Árvore de 5 mil anos é derrubada por erro humano; conheça sua história

Pinheiro bristlecone foi derrubado durante pesquisa e virou marco no debate sobre ética e preservação

Cortada em 1964, a árvore Prometeu revelou a própria idade depois da queda e expôs falhas nos protocolos científicos

Cortada em 1964, a árvore Prometeu revelou a própria idade depois da queda e expôs falhas nos protocolos científicos | Reprodução/Youtube

Por quase cinco mil anos, uma árvore resistiu ao frio e aos ventos nas montanhas dos Estados Unidos. Em 1964, ela foi derrubada durante uma pesquisa em Nevada e só depois ficou claro o tamanho do erro.

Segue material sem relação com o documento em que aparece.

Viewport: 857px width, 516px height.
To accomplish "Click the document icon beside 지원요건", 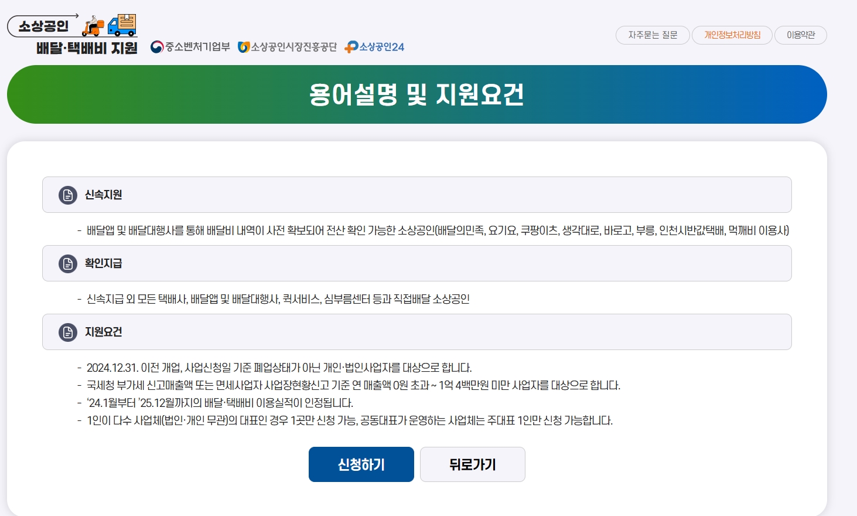I will pyautogui.click(x=67, y=332).
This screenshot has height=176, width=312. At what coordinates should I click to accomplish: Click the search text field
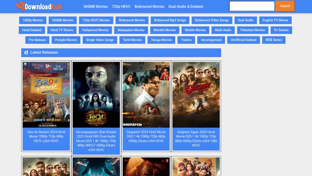coord(252,6)
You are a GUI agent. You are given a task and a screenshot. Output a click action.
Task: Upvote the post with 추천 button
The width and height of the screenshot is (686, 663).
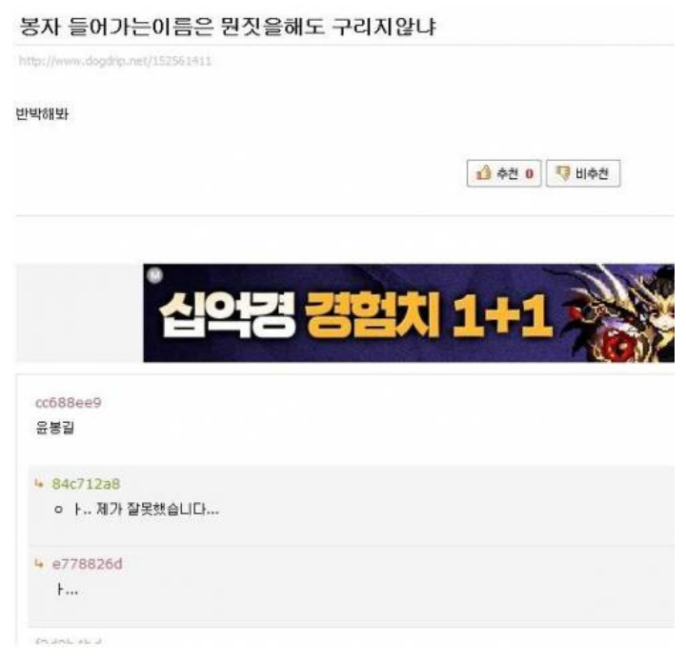pyautogui.click(x=504, y=173)
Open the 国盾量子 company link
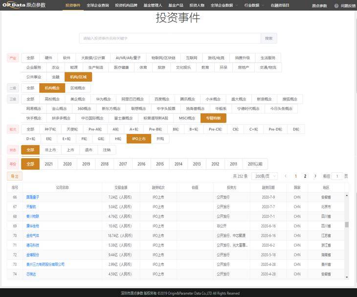Viewport: 357px width, 297px height. 33,197
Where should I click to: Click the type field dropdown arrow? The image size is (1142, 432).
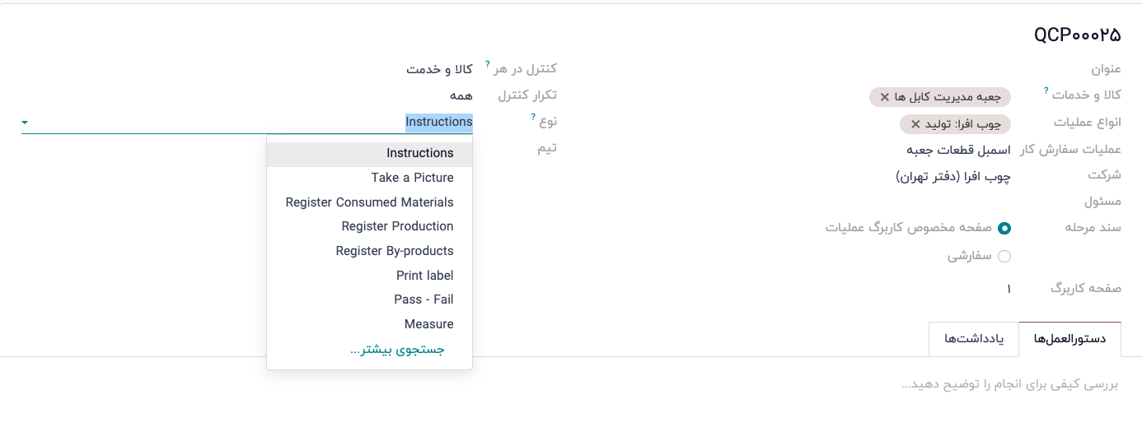tap(25, 123)
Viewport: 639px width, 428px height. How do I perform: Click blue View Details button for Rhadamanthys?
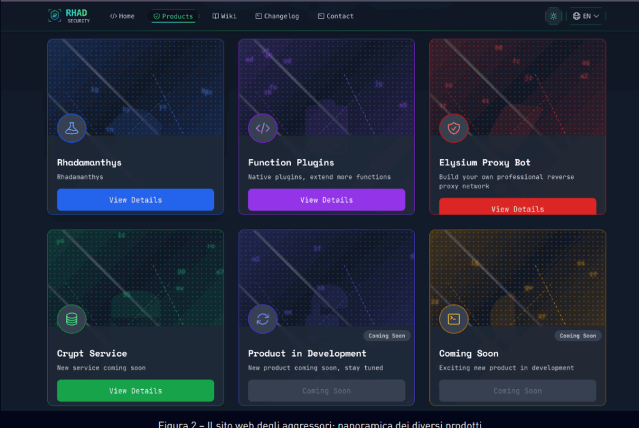(x=135, y=200)
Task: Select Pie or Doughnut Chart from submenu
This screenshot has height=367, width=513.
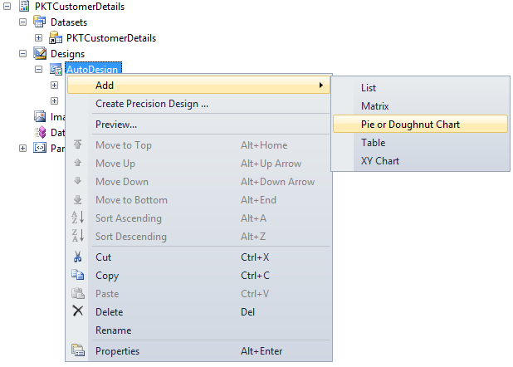Action: [410, 125]
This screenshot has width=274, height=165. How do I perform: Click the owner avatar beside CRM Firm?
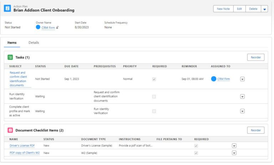[38, 27]
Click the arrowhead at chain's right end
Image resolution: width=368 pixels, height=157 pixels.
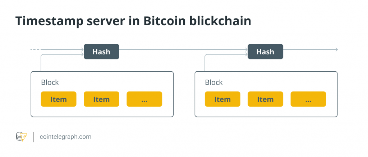[336, 49]
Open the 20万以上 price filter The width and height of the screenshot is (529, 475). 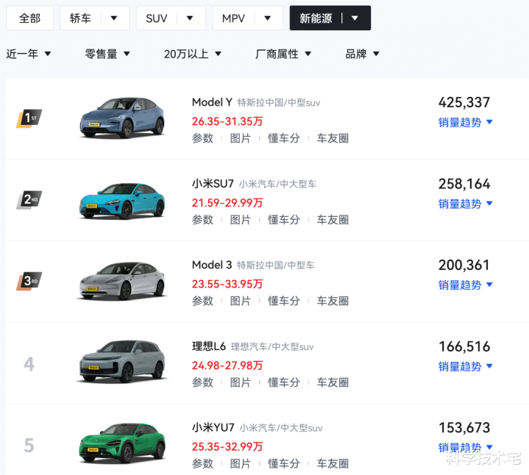[x=193, y=54]
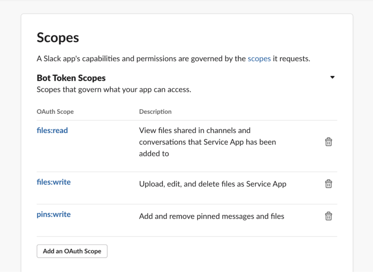The image size is (373, 272).
Task: Open the blue 'scopes' documentation link
Action: 259,59
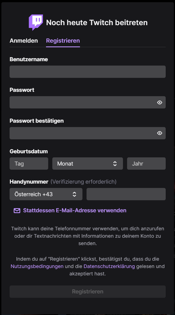175x315 pixels.
Task: Click the Registrieren submit button
Action: click(87, 292)
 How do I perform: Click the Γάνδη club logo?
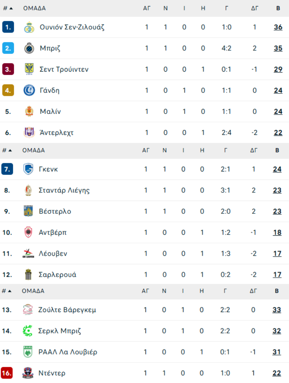click(x=29, y=91)
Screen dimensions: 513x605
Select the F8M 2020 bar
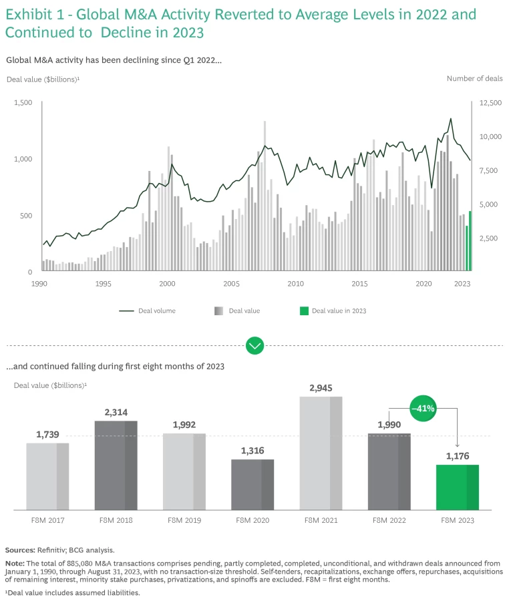[252, 484]
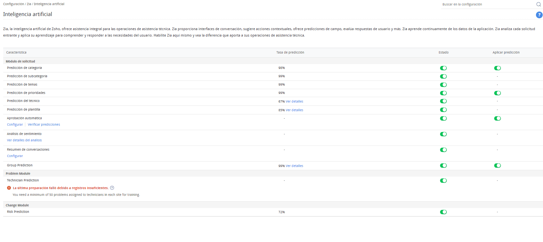543x242 pixels.
Task: Click Configurar under Resumen de conversaciones
Action: (x=15, y=156)
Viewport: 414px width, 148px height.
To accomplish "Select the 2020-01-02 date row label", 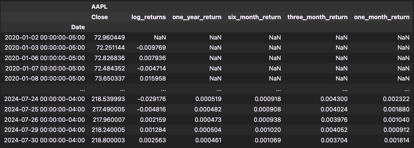I will (x=45, y=38).
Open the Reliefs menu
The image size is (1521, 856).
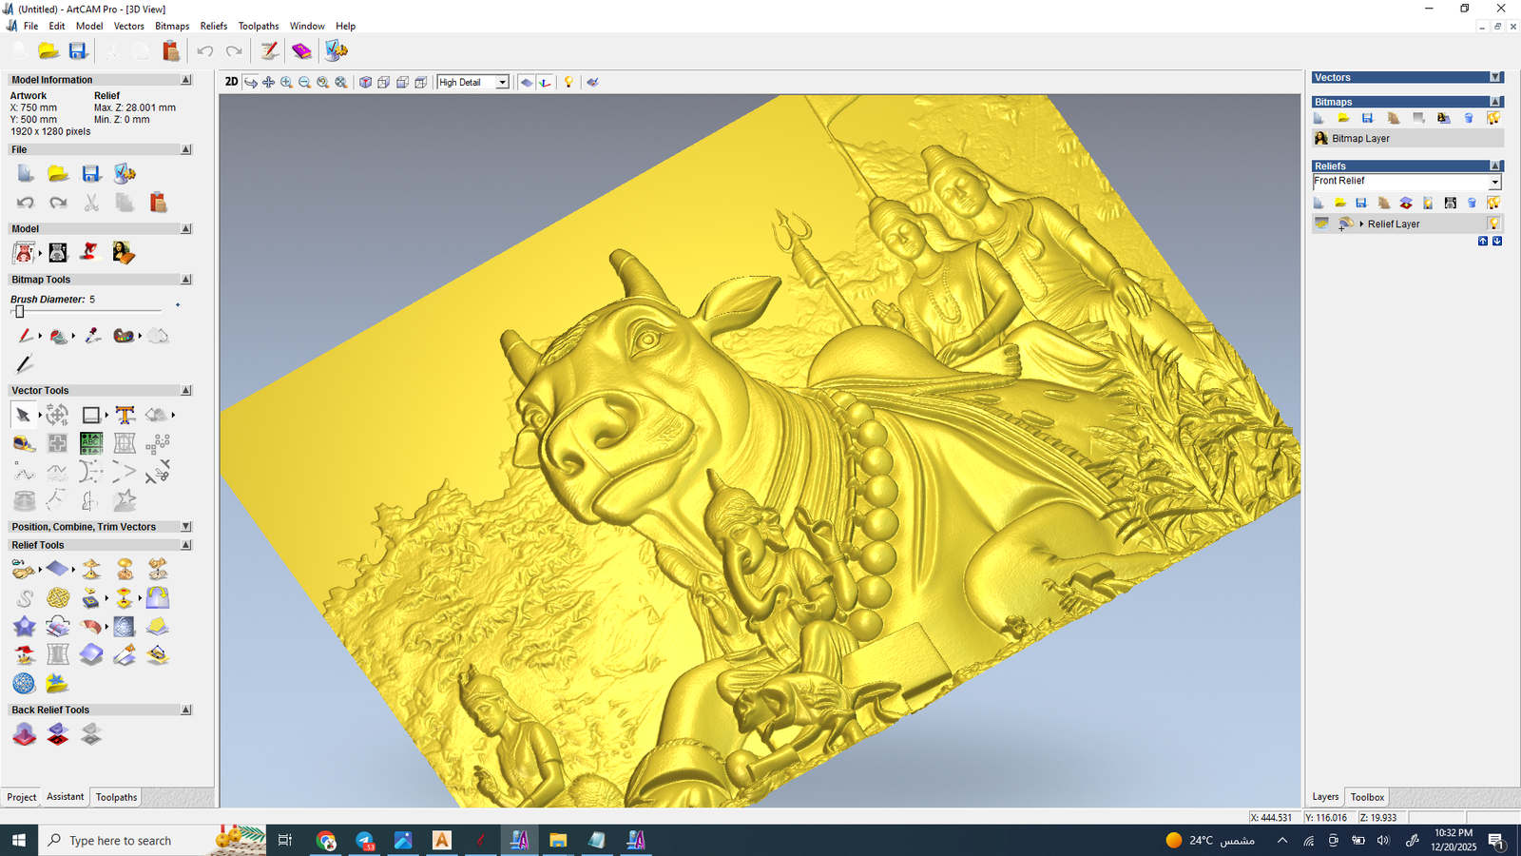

Conhecida como Prometeu, a árvore era um raro pinheiro bristlecone da Grande Bacia. O caso virou símbolo do debate sobre ciência, preservação e responsabilidade humana diante da natureza.

Como uma árvore atravessou cinco milênios

Isolado em uma encosta do Wheeler Peak, em Nevada, o Prometeu cresceu em condições extremas. Frio intenso, ventos constantes e pouca água moldaram uma árvore discreta, mas resistente ao tempo.

O crescimento lento ajudou na sobrevivência. Ao gastar pouca energia, o pinheiro se adaptou gradualmente a mudanças do clima e atravessou eras sem chamar atenção por muito tempo.

Enquanto civilizações surgiam e desapareciam, a árvore permanecia ali. Antes mesmo da escrita, o Prometeu já estava enraizado, como testemunha silenciosa de quase toda a história registrada.

O dia em que a ciência falhou

Em 1964, o estudante Donald Rusk Currey pesquisava árvores antigas para estudar anéis de crescimento. Na época, a dendrocronologia ainda usava métodos invasivos, com pouca proteção ambiental.

Há versões diferentes sobre o corte. Uma delas diz que a ferramenta para extrair amostras ficou presa no tronco, e não foi possível removê-la sem derrubar a árvore por completo.

Outra hipótese aponta que Currey precisava da seção inteira do tronco para concluir o estudo. O fato é que havia autorização oficial, e ninguém sabia que aquela árvore era tão antiga quanto se revelaria depois.

A descoberta que mudou tudo

Somente após o corte veio a revelação. Ao contar os anéis do tronco, Currey percebeu que havia derrubado uma árvore com idade estimada em cerca de cinco mil anos.

O caso se espalhou entre cientistas e ambientalistas. A perda do Prometeu expôs a fragilidade dos protocolos da época e reforçou a discussão sobre limites na pesquisa de seres vivos raros.

Esse debate ganha força quando se olha para os seres vivos mais antigos do mundo e para o que pode ser perdido em decisões rápidas e irreversíveis.

O legado deixado pelo Prometeu

O erro virou lição. A partir desse episódio, árvores antigas passaram a receber proteção mais rígida, e métodos não invasivos ganharam espaço em estudos ambientais.

Hoje, o Prometeu é lembrado como alerta. Seu fim mostrou que conhecimento, sem cuidado, pode destruir exatamente o que tenta compreender.

A pergunta continua atual e incômoda. Quando se fala em vida muito antiga, como a maior árvore do mundo com milhares de troncos, fica claro que nem todo tesouro natural resiste a escolhas humanas pequenas, mas definitivas.